Australian royal prank call station chief under fire

SYDNEY - The head of an Australian radio station at the centre of a tragic prank call targeting Prince William's then pregnant wife Catherine defended himself Wednesday after describing the incident as "s*it happens".

The call to a London hospital last year by two DJs from Sydney broadcaster 2Day FM pretending to be Queen Elizabeth II and William's father Prince Charles led to a nurse's suicide after the story went global.

Indian-born Jacintha Saldanha put them through to the ward where the Duchess of Cambridge was being treated for severe morning sickness.

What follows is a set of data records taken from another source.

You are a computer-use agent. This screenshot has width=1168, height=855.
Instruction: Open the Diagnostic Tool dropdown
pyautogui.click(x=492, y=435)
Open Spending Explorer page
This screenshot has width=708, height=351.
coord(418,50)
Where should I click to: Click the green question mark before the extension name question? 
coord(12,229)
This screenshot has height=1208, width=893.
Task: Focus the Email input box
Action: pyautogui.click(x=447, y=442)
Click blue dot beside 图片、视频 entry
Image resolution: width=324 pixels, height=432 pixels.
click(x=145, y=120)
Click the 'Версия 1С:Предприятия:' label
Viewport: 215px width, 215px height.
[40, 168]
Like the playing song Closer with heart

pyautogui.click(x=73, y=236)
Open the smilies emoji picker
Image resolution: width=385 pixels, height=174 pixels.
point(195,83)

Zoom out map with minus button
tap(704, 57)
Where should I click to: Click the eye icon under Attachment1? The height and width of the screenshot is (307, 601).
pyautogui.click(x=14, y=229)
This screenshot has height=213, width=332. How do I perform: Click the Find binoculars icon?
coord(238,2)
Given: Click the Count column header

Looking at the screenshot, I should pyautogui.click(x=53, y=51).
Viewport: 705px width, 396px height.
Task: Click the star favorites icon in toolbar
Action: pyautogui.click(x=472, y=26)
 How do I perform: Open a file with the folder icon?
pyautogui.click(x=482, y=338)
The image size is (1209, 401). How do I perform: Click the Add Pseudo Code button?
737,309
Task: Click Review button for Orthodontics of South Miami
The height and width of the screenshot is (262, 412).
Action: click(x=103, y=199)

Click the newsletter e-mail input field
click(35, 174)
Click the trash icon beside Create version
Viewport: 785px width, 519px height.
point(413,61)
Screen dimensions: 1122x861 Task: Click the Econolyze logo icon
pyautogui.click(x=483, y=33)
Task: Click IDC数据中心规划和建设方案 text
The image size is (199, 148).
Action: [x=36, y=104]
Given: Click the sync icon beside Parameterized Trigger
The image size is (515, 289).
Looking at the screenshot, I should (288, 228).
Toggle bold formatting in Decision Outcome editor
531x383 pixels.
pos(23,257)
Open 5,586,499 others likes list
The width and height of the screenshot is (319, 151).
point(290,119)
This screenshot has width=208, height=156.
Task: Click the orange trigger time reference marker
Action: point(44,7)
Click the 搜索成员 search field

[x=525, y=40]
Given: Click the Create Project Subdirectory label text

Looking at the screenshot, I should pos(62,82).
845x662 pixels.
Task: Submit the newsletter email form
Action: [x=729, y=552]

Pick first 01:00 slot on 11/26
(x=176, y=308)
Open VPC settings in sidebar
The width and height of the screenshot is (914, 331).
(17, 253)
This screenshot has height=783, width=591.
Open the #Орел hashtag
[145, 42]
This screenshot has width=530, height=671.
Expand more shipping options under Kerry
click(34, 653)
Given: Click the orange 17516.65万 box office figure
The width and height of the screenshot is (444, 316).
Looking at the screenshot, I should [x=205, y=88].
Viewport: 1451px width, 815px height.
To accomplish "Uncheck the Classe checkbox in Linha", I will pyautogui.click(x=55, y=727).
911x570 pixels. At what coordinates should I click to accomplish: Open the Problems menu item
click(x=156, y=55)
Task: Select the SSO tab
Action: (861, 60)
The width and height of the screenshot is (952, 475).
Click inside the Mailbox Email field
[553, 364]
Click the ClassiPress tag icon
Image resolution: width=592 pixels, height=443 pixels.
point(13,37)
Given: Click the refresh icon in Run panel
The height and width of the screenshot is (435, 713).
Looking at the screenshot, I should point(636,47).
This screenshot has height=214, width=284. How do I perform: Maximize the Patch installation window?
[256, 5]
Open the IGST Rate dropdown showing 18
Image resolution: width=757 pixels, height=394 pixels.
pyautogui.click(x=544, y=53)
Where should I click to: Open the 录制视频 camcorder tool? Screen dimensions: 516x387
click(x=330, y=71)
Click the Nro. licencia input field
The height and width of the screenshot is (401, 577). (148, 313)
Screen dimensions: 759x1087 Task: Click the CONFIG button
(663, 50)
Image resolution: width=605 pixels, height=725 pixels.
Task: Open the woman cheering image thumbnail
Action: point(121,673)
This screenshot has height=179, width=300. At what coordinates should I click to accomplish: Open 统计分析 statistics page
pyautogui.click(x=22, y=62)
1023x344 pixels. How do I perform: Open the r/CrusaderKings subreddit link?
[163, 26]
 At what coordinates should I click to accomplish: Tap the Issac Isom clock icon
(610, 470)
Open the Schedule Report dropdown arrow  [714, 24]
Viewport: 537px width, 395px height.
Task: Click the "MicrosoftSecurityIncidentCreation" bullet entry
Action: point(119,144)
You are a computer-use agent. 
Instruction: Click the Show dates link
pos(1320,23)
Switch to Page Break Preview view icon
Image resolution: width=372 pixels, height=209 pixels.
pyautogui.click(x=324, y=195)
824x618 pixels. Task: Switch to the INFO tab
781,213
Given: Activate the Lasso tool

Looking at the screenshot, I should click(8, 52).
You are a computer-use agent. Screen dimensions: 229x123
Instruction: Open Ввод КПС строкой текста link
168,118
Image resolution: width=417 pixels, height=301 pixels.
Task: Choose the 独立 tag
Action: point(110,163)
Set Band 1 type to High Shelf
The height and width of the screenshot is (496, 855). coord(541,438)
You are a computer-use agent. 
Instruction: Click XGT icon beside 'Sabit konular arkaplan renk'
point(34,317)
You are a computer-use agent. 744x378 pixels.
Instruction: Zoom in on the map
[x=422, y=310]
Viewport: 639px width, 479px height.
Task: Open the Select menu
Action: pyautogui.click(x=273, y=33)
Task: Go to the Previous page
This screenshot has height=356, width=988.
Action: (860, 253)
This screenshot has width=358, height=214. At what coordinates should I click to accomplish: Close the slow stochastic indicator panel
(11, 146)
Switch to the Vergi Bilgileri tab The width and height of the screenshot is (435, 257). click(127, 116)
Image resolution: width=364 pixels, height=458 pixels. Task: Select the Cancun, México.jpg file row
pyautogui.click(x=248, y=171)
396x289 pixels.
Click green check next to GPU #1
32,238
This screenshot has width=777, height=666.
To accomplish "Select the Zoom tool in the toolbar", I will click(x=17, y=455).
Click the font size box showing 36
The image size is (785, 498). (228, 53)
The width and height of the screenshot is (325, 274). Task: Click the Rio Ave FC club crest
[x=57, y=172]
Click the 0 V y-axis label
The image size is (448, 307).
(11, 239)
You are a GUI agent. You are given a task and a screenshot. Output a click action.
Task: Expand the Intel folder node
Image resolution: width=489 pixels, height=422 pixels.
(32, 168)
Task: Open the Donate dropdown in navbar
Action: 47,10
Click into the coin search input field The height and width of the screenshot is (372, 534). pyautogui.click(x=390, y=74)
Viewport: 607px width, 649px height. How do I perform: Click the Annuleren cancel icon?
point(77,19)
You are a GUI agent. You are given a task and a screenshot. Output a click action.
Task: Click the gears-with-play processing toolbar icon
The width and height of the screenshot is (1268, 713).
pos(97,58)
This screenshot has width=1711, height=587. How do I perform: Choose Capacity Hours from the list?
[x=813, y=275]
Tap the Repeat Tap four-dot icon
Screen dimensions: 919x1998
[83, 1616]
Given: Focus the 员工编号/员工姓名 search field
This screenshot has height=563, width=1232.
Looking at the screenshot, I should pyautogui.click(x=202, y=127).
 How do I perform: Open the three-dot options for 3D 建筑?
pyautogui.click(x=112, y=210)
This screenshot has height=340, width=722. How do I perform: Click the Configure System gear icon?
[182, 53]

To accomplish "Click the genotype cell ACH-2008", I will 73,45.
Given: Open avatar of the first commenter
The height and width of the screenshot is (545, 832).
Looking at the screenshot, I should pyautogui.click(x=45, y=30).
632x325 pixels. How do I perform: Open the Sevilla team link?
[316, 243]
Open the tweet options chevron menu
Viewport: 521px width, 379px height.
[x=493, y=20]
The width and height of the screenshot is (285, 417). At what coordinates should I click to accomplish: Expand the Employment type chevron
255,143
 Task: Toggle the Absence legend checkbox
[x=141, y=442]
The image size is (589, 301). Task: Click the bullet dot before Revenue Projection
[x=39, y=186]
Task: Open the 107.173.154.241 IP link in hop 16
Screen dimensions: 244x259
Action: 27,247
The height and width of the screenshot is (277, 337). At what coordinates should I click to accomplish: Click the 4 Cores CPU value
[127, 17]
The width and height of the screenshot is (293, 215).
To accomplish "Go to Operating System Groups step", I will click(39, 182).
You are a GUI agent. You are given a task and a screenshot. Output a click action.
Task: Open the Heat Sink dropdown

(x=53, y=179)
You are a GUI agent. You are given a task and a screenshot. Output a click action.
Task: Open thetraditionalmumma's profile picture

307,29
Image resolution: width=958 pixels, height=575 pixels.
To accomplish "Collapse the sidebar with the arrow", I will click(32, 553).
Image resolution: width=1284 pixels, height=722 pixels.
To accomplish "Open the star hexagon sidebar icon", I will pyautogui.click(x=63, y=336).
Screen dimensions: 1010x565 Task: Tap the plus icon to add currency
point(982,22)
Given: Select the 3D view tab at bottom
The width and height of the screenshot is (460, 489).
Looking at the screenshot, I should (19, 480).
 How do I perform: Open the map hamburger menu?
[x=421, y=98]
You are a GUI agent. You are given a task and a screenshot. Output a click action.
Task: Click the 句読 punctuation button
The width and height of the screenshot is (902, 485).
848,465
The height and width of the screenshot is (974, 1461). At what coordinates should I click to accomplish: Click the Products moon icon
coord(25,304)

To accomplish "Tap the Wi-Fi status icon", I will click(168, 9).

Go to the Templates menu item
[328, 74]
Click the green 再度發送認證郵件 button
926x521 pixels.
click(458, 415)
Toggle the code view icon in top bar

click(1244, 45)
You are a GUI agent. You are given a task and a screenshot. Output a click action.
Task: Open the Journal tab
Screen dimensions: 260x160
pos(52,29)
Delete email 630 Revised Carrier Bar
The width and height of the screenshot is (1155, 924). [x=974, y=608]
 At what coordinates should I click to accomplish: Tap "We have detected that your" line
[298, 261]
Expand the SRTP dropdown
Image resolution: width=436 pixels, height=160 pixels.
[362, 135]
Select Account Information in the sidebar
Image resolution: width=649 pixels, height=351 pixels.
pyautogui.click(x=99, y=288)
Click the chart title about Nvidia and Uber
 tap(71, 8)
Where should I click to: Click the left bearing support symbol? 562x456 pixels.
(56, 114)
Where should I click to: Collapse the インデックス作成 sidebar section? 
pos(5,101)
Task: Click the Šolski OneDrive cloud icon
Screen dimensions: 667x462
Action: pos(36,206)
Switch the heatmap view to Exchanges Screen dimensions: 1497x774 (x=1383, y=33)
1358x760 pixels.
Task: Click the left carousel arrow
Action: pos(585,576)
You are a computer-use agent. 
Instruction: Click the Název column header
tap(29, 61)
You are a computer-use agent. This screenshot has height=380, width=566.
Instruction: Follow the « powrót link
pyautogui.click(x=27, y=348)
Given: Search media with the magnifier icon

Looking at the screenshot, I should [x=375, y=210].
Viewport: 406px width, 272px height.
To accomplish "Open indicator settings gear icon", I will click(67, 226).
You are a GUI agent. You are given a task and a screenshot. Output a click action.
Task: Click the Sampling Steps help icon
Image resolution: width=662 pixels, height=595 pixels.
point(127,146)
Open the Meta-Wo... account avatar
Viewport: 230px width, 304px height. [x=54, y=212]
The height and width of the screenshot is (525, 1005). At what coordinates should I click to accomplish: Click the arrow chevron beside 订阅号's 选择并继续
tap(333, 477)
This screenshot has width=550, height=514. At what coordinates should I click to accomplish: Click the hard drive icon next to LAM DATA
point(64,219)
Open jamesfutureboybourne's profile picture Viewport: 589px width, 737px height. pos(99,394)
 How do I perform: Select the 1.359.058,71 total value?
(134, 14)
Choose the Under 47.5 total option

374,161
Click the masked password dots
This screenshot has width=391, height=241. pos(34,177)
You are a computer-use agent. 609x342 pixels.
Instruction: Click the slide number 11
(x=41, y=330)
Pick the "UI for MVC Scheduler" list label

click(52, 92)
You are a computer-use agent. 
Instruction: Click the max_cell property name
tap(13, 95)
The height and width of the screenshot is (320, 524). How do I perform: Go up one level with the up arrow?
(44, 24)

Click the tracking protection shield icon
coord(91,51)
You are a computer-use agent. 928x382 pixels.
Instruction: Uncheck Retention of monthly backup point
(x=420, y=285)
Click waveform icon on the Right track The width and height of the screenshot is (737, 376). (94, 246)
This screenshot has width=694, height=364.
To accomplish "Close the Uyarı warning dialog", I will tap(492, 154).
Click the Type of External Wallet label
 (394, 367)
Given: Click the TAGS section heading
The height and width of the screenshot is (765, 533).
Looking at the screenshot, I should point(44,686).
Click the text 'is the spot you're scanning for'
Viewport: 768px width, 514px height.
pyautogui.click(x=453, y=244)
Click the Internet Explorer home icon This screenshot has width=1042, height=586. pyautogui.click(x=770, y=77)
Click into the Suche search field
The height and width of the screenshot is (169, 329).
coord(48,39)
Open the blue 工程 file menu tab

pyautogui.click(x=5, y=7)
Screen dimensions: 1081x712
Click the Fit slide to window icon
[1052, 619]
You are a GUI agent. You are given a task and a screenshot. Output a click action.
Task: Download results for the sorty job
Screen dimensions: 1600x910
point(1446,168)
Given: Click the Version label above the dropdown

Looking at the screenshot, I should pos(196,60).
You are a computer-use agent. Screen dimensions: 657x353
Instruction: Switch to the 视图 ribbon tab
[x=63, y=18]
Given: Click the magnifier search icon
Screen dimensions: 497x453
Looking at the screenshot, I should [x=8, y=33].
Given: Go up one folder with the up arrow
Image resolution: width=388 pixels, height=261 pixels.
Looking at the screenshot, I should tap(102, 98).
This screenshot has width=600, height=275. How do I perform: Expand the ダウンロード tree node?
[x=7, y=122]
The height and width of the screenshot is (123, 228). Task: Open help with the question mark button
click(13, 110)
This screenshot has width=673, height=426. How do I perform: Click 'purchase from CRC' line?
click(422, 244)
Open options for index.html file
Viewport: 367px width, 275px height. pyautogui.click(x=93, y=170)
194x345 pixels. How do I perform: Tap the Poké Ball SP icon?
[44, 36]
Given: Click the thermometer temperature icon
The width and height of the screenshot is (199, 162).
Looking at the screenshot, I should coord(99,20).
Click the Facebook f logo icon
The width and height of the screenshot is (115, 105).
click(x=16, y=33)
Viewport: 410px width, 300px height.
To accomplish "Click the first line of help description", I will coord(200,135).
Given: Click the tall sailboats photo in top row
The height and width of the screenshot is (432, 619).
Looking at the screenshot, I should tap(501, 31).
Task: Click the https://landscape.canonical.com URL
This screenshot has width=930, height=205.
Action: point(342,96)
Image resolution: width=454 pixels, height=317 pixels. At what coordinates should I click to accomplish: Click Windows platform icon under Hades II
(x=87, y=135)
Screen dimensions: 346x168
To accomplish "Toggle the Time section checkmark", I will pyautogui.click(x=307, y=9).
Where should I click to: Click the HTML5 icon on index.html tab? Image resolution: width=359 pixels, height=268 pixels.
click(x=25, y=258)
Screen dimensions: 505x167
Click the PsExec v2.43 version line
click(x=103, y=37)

Saldanha hanged herself several days later.

At a meeting Tuesday of shareholders of Southern Cross Media, which owns the radio station, chairman Max Moore-Wilton played down the incident, which saw advertising suspended and the DJs being taken off air.

"These incidents were unfortunate, no doubt about that," he reportedly said when asked if there was a cultural problem at the station responsible for the prank and other incidents.

"But in the immortal words of someone whose identity I cannot recall, s*it happens."

British lawmaker Keith Vaz, who has been campaigning on the Saldanha family's behalf, condemned Moore-Wilton's language as an insult to her memory and demanded he apologise, but the chairman on Wednesday refused to back down.

"Mr Vaz should look at the transcript of my comments and take it in context rather than listening to the truncated and sensationalist reports of the Australian media," he told Australian Associated Press.

"What the media commentary focused on was one sentence that I made and presumably that's what Mr Vaz is focusing on."

Moore-Wilton added that the phrase "s*it happens" was "in the eye of the beholder. It's entirely Australian".

"I don't know whether it's British but it's certainly ... been used by many Australians to express a point of view," he said.

"I'm not here to be censored for my use of a word which is common in everyday parlance in Australia. If you don't like it, or the media don't like it, well that's fine."